Sudah lebih dari 200 tahun orang-orang Belanda mempelajari bahasa Melayu di Hindia Timur yang berpusat di Batavia. Yang dipelajari dalam bentuk kamus juga dalam bentuk tatabahasanya. Lalu kemudian muncul seorang Inggris di pantai barat Sumatra William Marsden yang mempelajari bahasa Melayu, yang karyanya diterbitkan pada tahun 1812 (saat ini Inggris sudah menduduki Jawa). Tentu saja, William Marsden juga merujuk pada karya-karya orang Belanda terdahulu di era VOC.
VOC dibubarkan pada tahun
1799. Lalu kemudian Kerajaan Belanda di bawah kekusaan Napoleon (Prancis) mengakuisisi
semua property VOC dan kemudian membentuk Pemerintah Hindia Belanda tahun 1800.
Pada saat Gubernur Jenderal dijabat Daendels, pasukan Inggris (dari
India/Bengkulu) menduduki Jawa pada tahun 1811. Sebagaimana diketahui Inggris
sudah beberapa lama di pantai barat Sumatra yang berpusat di Bengkulu dan di
Tapanoeli. Namun pada tahun 1816 Pemerintah Hindia Belanda dipulihkan.
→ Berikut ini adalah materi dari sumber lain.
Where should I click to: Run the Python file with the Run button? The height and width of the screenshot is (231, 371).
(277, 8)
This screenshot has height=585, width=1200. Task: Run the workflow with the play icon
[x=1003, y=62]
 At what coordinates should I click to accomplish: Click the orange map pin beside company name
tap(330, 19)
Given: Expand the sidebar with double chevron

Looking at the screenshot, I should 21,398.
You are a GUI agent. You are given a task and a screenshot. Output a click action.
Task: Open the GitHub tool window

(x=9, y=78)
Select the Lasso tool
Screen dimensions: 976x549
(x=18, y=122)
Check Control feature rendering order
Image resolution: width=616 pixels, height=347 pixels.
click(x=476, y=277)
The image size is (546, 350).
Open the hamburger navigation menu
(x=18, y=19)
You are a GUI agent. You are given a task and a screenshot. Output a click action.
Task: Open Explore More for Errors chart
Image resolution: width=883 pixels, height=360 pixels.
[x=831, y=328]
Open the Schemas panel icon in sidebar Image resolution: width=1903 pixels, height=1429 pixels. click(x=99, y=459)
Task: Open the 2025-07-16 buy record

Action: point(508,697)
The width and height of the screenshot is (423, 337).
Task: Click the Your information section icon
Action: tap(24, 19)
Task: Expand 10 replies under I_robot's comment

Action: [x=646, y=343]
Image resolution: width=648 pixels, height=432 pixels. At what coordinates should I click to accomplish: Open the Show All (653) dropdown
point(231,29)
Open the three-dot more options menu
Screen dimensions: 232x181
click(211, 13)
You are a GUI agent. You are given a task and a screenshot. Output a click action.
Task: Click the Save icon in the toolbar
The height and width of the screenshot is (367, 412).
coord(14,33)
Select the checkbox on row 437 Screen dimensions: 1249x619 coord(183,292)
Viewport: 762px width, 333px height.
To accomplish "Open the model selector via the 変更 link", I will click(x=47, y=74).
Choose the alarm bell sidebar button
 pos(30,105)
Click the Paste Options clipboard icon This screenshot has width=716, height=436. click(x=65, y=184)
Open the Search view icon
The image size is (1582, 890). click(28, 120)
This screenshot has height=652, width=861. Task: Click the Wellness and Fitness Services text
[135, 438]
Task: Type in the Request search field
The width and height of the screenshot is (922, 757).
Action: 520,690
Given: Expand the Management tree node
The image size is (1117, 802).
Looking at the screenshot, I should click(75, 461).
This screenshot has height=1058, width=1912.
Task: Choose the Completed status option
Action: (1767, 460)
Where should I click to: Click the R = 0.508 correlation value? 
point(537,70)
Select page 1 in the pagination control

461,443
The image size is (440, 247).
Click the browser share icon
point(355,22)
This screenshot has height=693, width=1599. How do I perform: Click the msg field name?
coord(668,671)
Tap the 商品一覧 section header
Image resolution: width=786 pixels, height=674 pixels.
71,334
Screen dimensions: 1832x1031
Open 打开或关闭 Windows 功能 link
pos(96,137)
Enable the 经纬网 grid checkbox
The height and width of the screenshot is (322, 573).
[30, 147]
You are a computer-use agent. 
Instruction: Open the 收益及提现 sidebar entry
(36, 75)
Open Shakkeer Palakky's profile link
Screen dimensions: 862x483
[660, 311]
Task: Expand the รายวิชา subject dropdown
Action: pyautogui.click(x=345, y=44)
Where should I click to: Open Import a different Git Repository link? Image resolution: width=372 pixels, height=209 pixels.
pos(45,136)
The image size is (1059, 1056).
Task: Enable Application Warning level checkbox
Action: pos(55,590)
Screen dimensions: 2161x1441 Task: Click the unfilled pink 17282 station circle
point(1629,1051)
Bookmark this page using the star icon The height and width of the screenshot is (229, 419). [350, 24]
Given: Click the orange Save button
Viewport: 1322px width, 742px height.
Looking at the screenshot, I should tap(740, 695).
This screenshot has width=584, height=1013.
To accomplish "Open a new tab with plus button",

Berdasarkan Traktat London 1824 wilayah Inggris di Bengkuli ditukar guling
dengan wilayah Belanda di Malaka. Sejak inilah garis batas kekausaan Inggris
dan Belanda di Hindia Timur dipisahkan secara tegas (plus Spanyol di Filipina
dan secuil Portugis di Timor).
Orang-orang Belanda di Hindia Belanda kemudian mengintensifkan studi-studi bahasa, termasuk studi bahasa Melayu. Mereka itu antara lain Roorda van Esinga (1825), JJ de Hollander (1845) dan J Pijnappel (1862). Pada masa inilah orang Belanda yang ahli bahasa dan peminat bahasa mulai menginisiasi ke arah kodifikasi bahasa Melayu ke bentuk standar (disistematisasi). Dua diantara yang peduli kodifikasi ini adalah HN van der Tuuk (1856) dan HC Klinkert (1866). Dalam konteks inilah kemudian terbentuk tatabahasa Melayu di Hindia Belanda yang terstruktur (standar) yang menjadi cikal bakal Bahasa Indonesia pada masa ini. Kamus dan tatabahasa Melayu karya CA van Ophuijsen pada tahun 1902 dijadikan Pemerintah Hindia Belanda untuk digunakan di sekolah-sekolah.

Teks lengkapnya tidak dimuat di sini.